**Exercise brief**
Quote the rows below verbatim, from the line containing "The width and height of the screenshot is (934, 523)." through the end of the rows, leaving out the pictures.

**Data records**
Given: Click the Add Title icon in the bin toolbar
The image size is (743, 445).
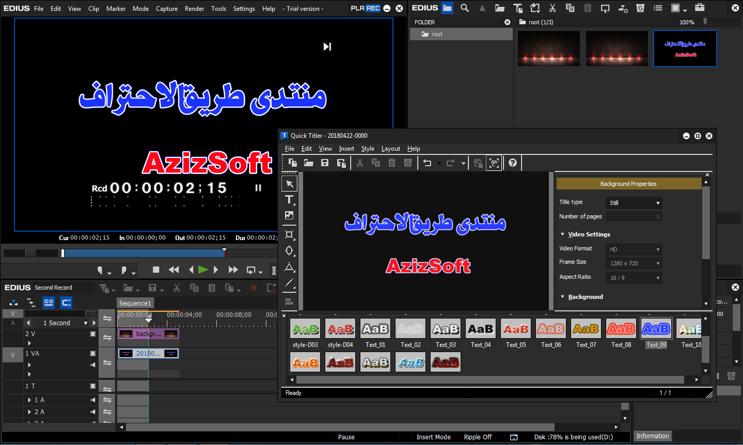Looking at the screenshot, I should pyautogui.click(x=518, y=8).
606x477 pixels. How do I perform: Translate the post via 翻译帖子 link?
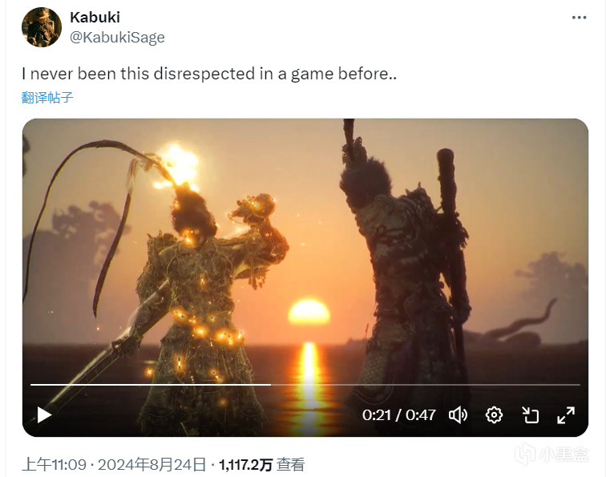click(47, 97)
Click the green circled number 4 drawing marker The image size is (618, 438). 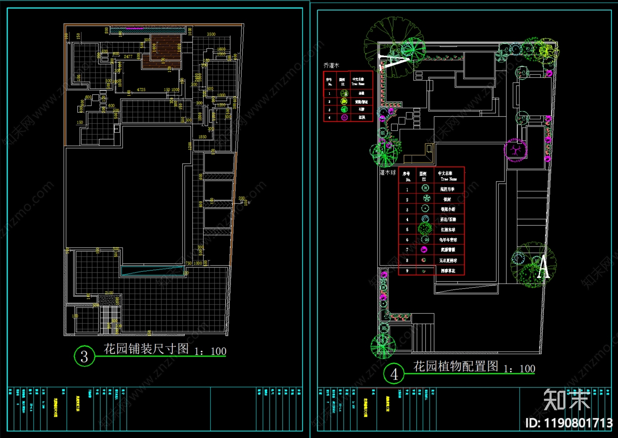coord(394,374)
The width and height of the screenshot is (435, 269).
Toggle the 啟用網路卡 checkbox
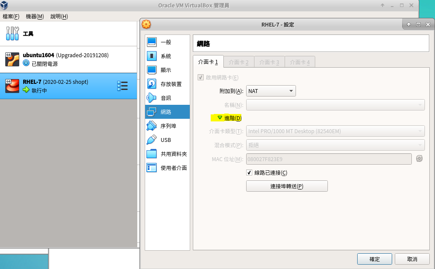201,77
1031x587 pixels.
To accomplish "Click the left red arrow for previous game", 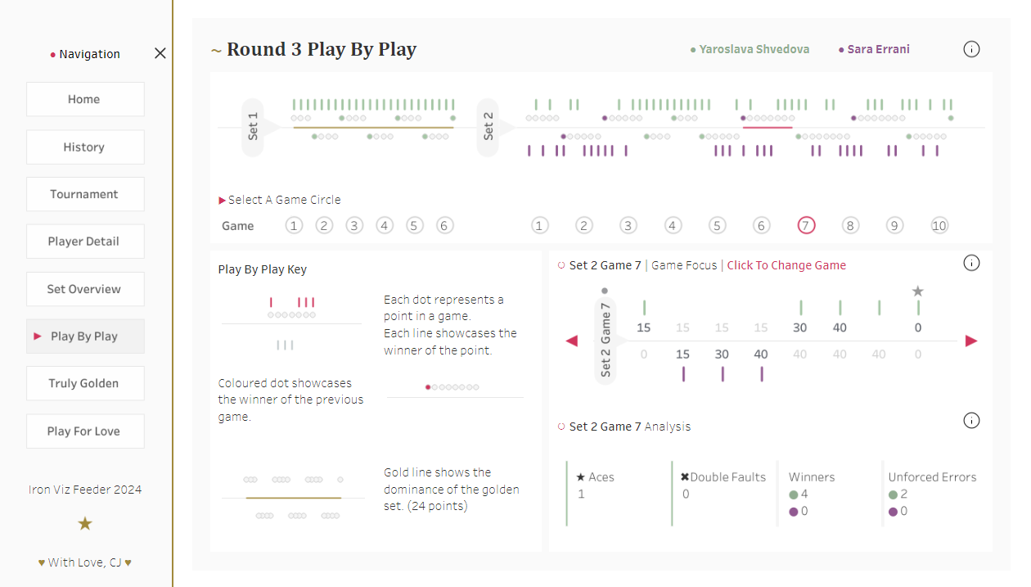I will 572,341.
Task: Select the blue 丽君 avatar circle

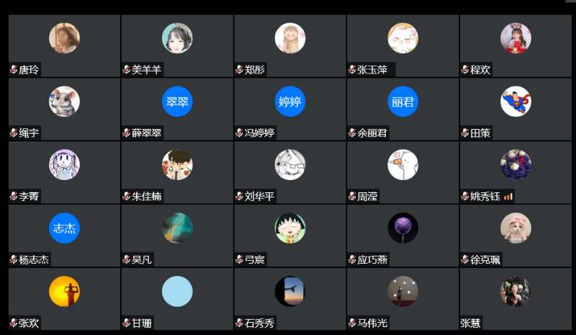Action: (x=402, y=102)
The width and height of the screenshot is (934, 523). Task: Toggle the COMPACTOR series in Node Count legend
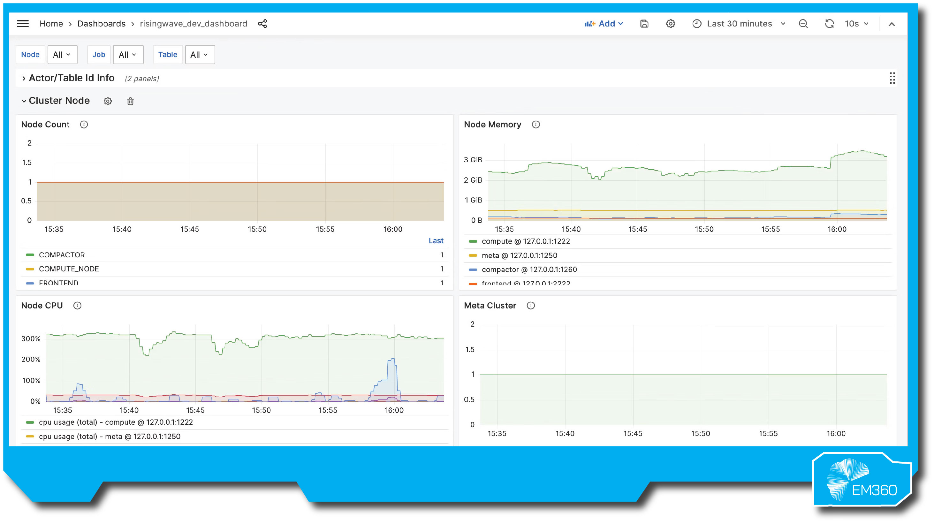(62, 255)
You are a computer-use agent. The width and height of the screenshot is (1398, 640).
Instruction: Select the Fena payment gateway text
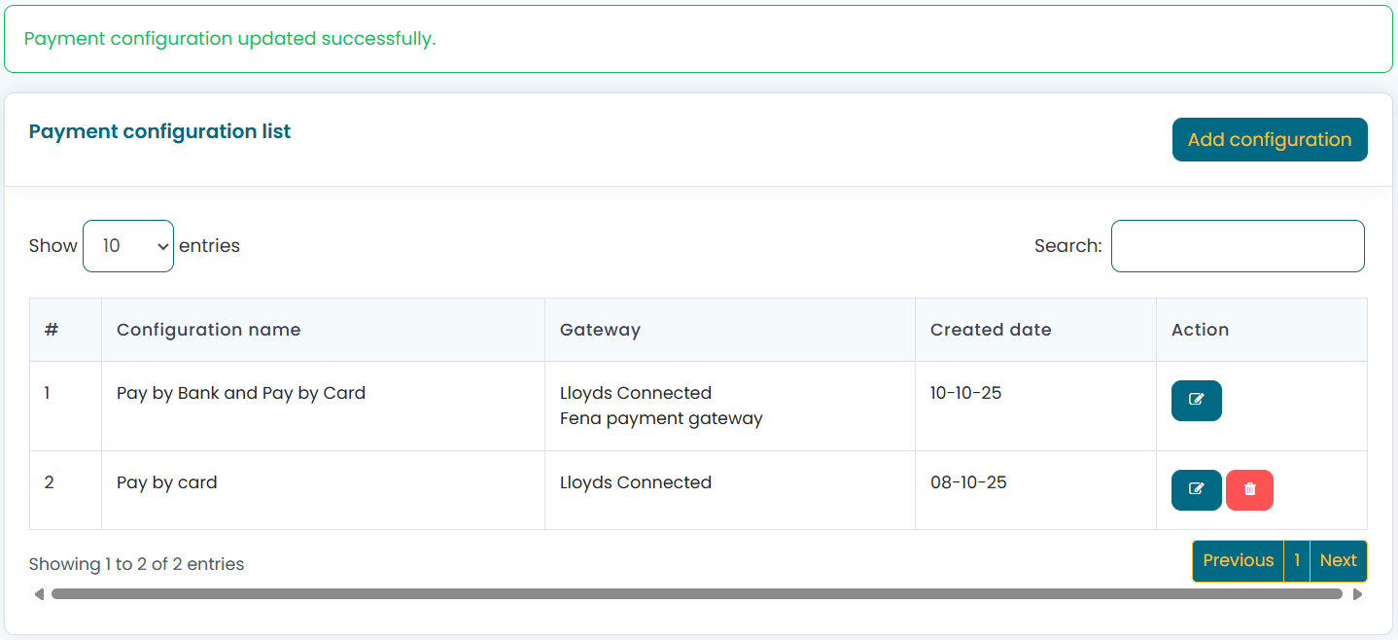point(661,419)
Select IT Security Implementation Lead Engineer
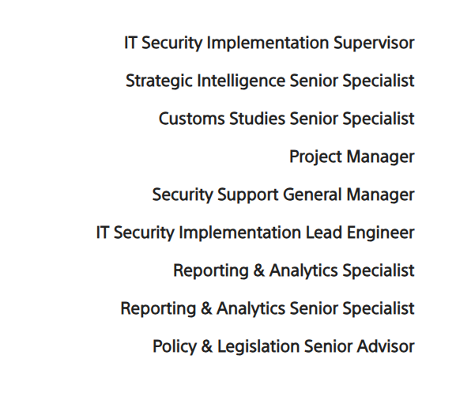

**Task answer**
The width and height of the screenshot is (934, 523). Task: Toggle the COMPACTOR series in Node Count legend
(62, 255)
You are a computer-use agent. The width and height of the screenshot is (1398, 640).
Instruction: Select the Fena payment gateway text
point(661,419)
Select IT Security Implementation Lead Engineer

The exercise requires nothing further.